Yikes! That is why the 100 KW 400 VDC generator we are designing and building for our two passenger 10 electric motor blown wing airplane uses electronic control of both the 143 HP turbonormalized engine and the active rectifier after the permanent magnet brushless generator. All those mechanical adjustments are too unreliable and too hard to modulate for flight.
Thank you, and yes oscillations are a problem, even in mechanical governors. It's one of the reasons you see droop in single units, the droop helps calm the mechanical action. As you take droop out the governor gets harder to tune. Most electronic governors are based on a PID loop, but it gets tricky because a governor swing can start swinging fuel pressure, and boost. Then you have all these other loops contributing to the problem. The PID triangle was there in mechanical and hydraulic governors too, but not as well defined.
For those readers not familiar with a PID controller, this a governor that uses the Position distance from a setpoint such as temperature, the Integral of the adjustment time from the deviation from the setpoint, and the Differential of rate of change returning to the setpoint. An example makes this more clear. I bought an industrial oven for a project that needed a precise 250° F to activate a single component epoxy to attach a metal disc to urethane. The urethane was rated to 250° F. The surplus oven did not work. I removed the old electronics and installed a tiny 2” by 2” learning PID temperature controller that had a digital display. The learning PID controller was industrial surplus and cost $100. I set it to 250° F. The first time was the learning run. The oven rapidly went to 251 degrees, then 249 degrees, then 250 degrees steady. The second time the oven was heated up the temperature went rapidly towards 250 degrees, slowed as it approached 250, then smoothly settled at 250. There was no overshoot or undershoot. It really seemed like magic, and of course I didn’t need to know any details of the math governing the PID controller.
Yes, please! I only understand the outline of the process which is that the generator frequency and phase must be made to match the power grid before the generator may be brought online. I would like to learn more about the process. In my electrical engineering courses, I learned about phase-locked-loops. In my physics work, I used synchronous detectors.
Those self tuning PID controls are cool stuff. We had to hire a tuner for our DCS, but then that was the three element drum level control.
Thanks for the nice historical context of the mechanical governor. The discussion of different power sources, steam versus gas turbine vs hydroelectric penstock etc. and the reasons not to modulate power too quickly or too slowly was nicely done. This could have been a very dull and dry description, but you made it interesting. Overall, a governor is a feedback device. In electronics, we are always worried about oscillation with feedback devices, and at least one portion of the loop must have a substantially slower response than the prime mover to avoid oscillation. One can achieve oscillation if you meet the Nyquist criterion, and I will stop there as it is too mathematical to be interesting in a short comment.

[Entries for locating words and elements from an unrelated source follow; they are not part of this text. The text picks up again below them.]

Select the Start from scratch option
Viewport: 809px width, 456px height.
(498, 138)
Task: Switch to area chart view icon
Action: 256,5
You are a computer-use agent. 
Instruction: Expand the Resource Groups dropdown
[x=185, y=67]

PS, you might enjoy this https://www.foleyengines.com/tech-tip-182-hoofpierce-governor-instructional-guide/#:~:text=ADJUSTING%20GOVERNOR%20*%20If%20the%20drop%20in,as%20necessary%20to%20achieve%20the%20desired%20performance.
Yikes! That is why the 100 KW 400 VDC generator we are designing and building for our two passenger 10 electric motor blown wing airplane uses electronic control of both the 143 HP turbonormalized engine and the active rectifier after the permanent magnet brushless generator. All those mechanical adjustments are too unreliable and too hard to modulate for flight.

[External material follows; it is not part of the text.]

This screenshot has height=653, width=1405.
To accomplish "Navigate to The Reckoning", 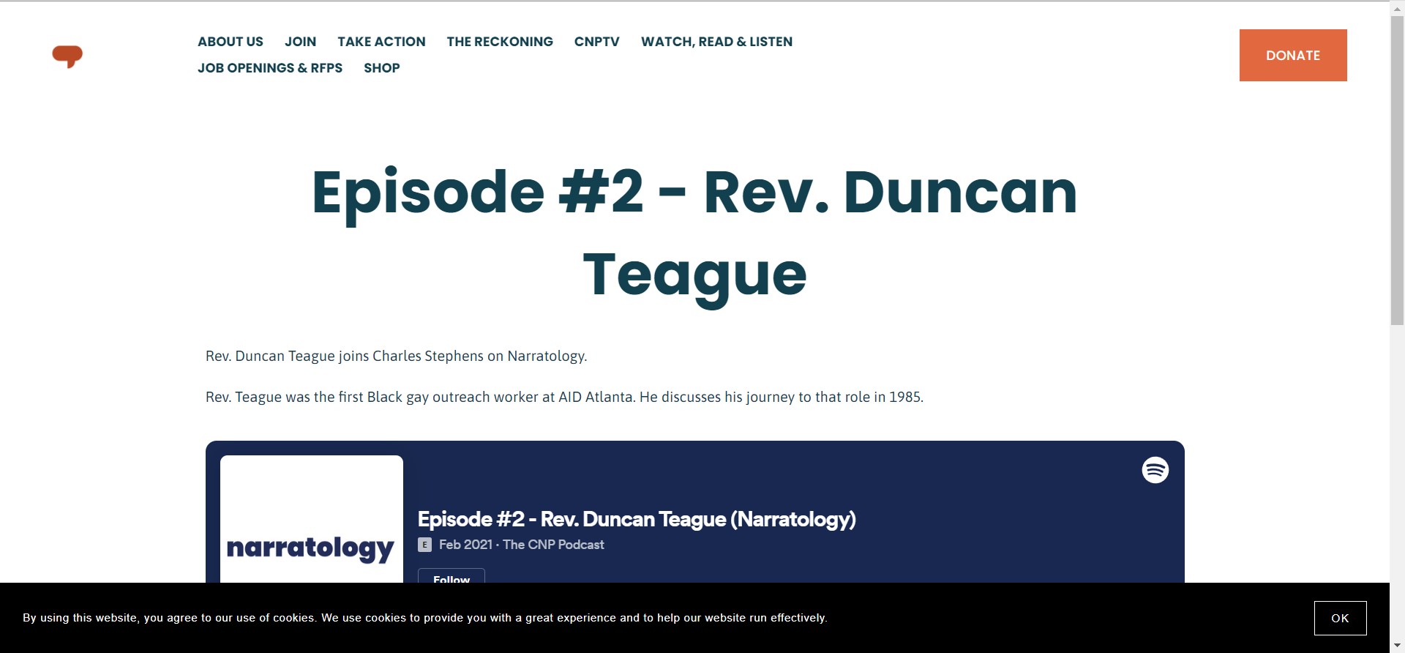I will click(500, 42).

Thank you, and yes oscillations are a problem, even in mechanical governors. It's one of the reasons you see droop in single units, the droop helps calm the mechanical action. As you take droop out the governor gets harder to tune. Most electronic governors are based on a PID loop, but it gets tricky because a governor swing can start swinging fuel pressure, and boost. Then you have all these other loops contributing to the problem. The PID triangle was there in mechanical and hydraulic governors too, but not as well defined.

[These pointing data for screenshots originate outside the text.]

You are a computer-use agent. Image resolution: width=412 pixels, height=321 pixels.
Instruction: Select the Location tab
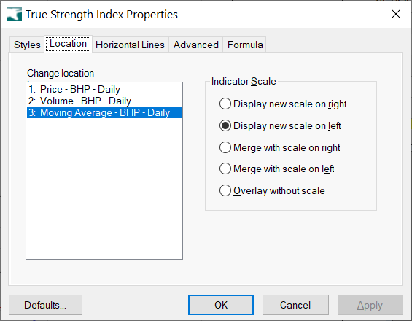(x=68, y=44)
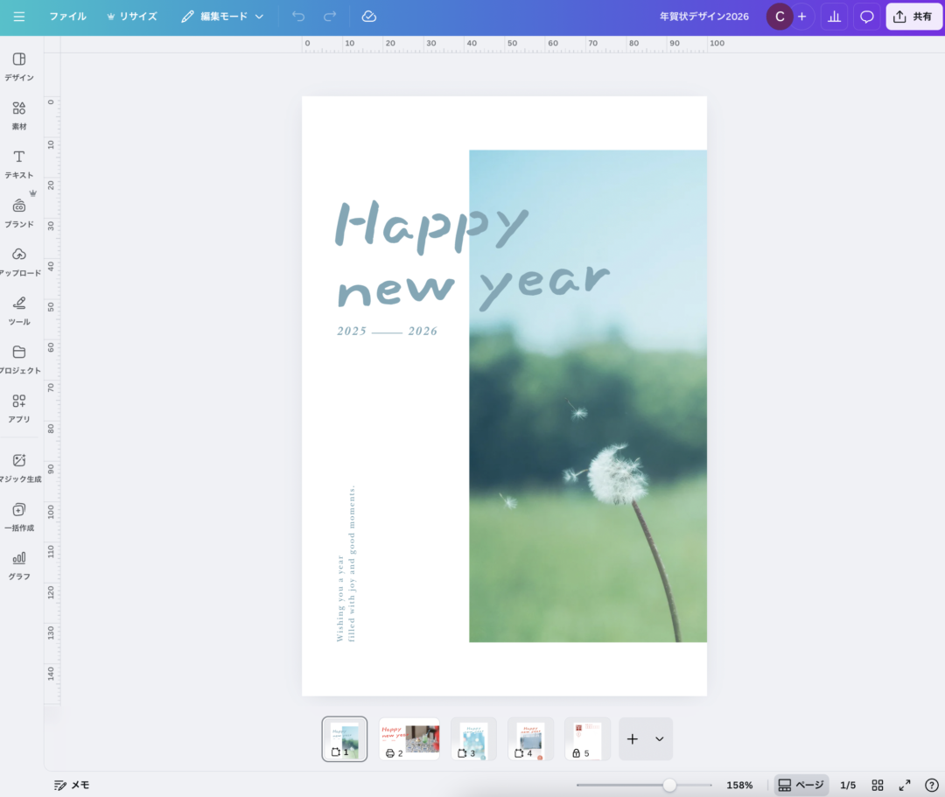Expand the add page options chevron
Image resolution: width=945 pixels, height=797 pixels.
660,739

For those readers not familiar with a PID controller, this a governor that uses the Position distance from a setpoint such as temperature, the Integral of the adjustment time from the deviation from the setpoint, and the Differential of rate of change returning to the setpoint. An example makes this more clear. I bought an industrial oven for a project that needed a precise 250° F to activate a single component epoxy to attach a metal disc to urethane. The urethane was rated to 250° F. The surplus oven did not work. I removed the old electronics and installed a tiny 2” by 2” learning PID temperature controller that had a digital display. The learning PID controller was industrial surplus and cost $100. I set it to 250° F. The first time was the learning run. The oven rapidly went to 251 degrees, then 249 degrees, then 250 degrees steady. The second time the oven was heated up the temperature went rapidly towards 250 degrees, slowed as it approached 250, then smoothly settled at 250. There was no overshoot or undershoot. It really seemed like magic, and of course I didn’t need to know any details of the math governing the PID controller.
I look forward to a discussion regarding synchronizing the phase of a generator to the interconnection prior to connection.
Gene! I completely missed this comment, SORRY! Did you want me to cover paralleling???
Yes, please! I only understand the outline of the process which is that the generator frequency and phase must be made to match the power grid before the generator may be brought online. I would like to learn more about the process. In my electrical engineering courses, I learned about phase-locked-loops. In my physics work, I used synchronous detectors.
Let me work on it, I probably need to do axtwo piece. 👍